Slides are not linked for old talks unfortunately, here is the link: meetingcpp.com/files/mcpp/2016/Carl%20Cook%20-%20The%20Speed%20Game-%20Automated%20trading%20in%20C++.pdf
@@MeetingCPP Thank you
Slide 4, It's Mike Acton, not Action
Final Boss Thanks. Yeah, autocorrect. I fixed the slides but the wrong copy was uploaded.
What is the point trying to be made with slide 22?
Hi, just that lambda functions are often able to be inlined (whereas standard functions may incur an allocation, some copying, and then a function call). In this slide, the lambda (on the right hand side) can be completely inlined, and as such, could result in direct writes to the payload of a network packet (i.e. zero overhead).

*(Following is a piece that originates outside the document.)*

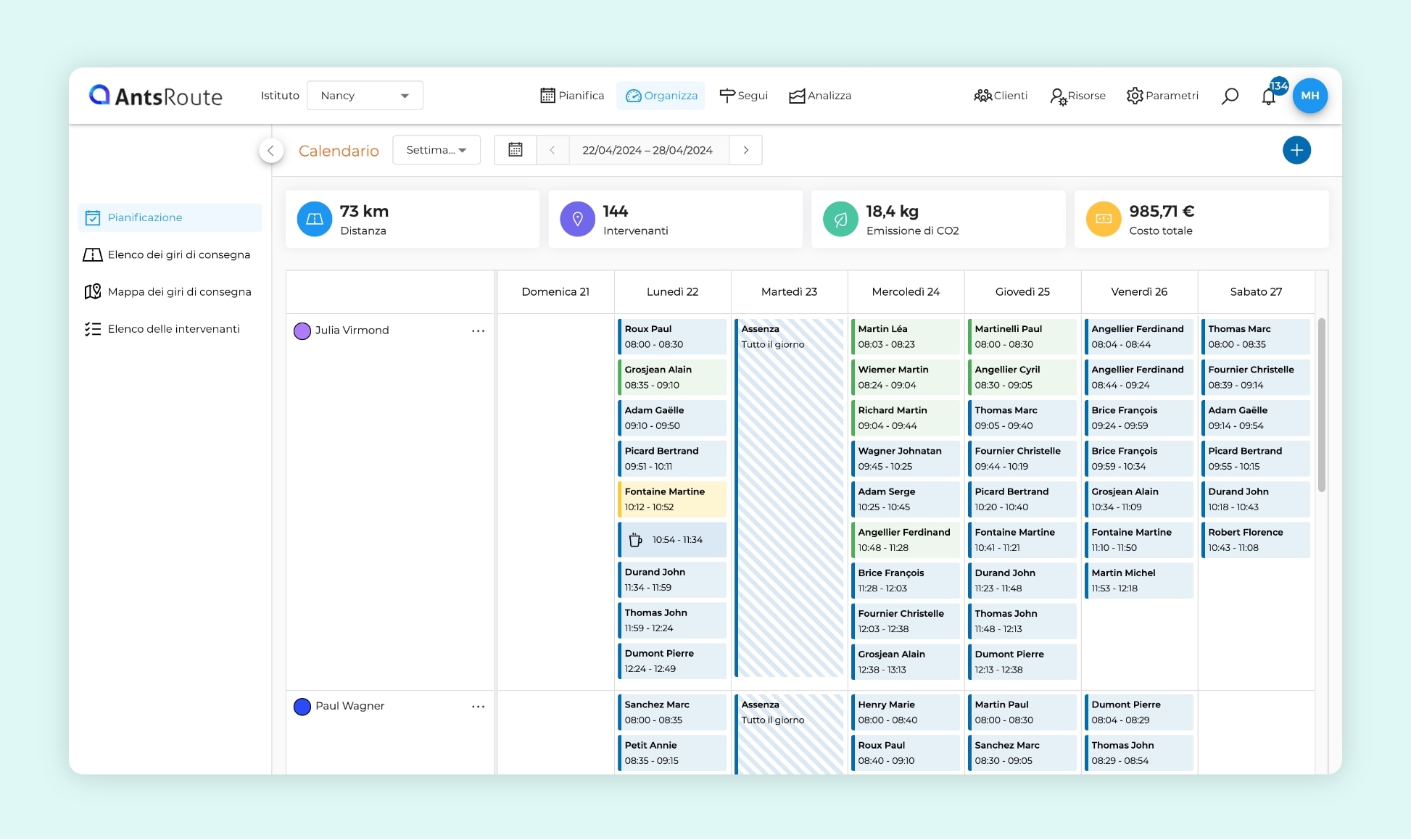Click the search magnifier icon

click(x=1230, y=96)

As a bonus, the caller of the function doesn't really need to care about the how the lambda (it supplies) is used.
Hi, C++ lambdas are great - well, certainly they are great fun. I think there's a temptation to overuse them that can lead to code that's difficult to read and probably bad in other ways.
However, one question: clearly lambdas are shorthand - you can do the same thing functionally using a local class with a member function. Do C++'s lambdas offer anything more than can be provided (much more verbosely) via a local class?
@@richardhickling1905 But here you are not trying to write a readable code you just want it to be as fast as it can.
Do you use any publicly available software tools for measurement? What about static analysis tools for identifying potential speedups?
Hi John, sometimes I use Intel's vtune, but it hasn't been great for low latency to be honest (at least for me). Just the basic tools such as kcachegrind can be useful for spotting things that are clearly wrong with the callpath. And running strace is of course useful to make sure that system calls are not happening at unexpected times. Regarding static analysis tools, both cppcheck and also clang have been useful, but mainly for catching bugs rather than identification of speedups. Perf's c2c tool looks promising for checking for false sharing, but then again, I try to avoid threading anyway, because of many reasons, but one of them is accidental false sharing! Speaking of perf, I find this really useful for checking the number of cache misses, stalls, etc (this would be one of my favourite tools). I have been meaning to take a look at Intel's "architecture code analyzer", but if it's anything like vtune, I suspect I'll be somewhat disappointed by it.
That's not how you say Cache!
It's not easy to understand his accent :/
Hi, RUclips's auto-captioning works really well... give it a try!
Carl Cook LOL
Fair dinkum? I mean, it's not as if he sounds like he's from the back of Bourke. Don't split the dummy, mate!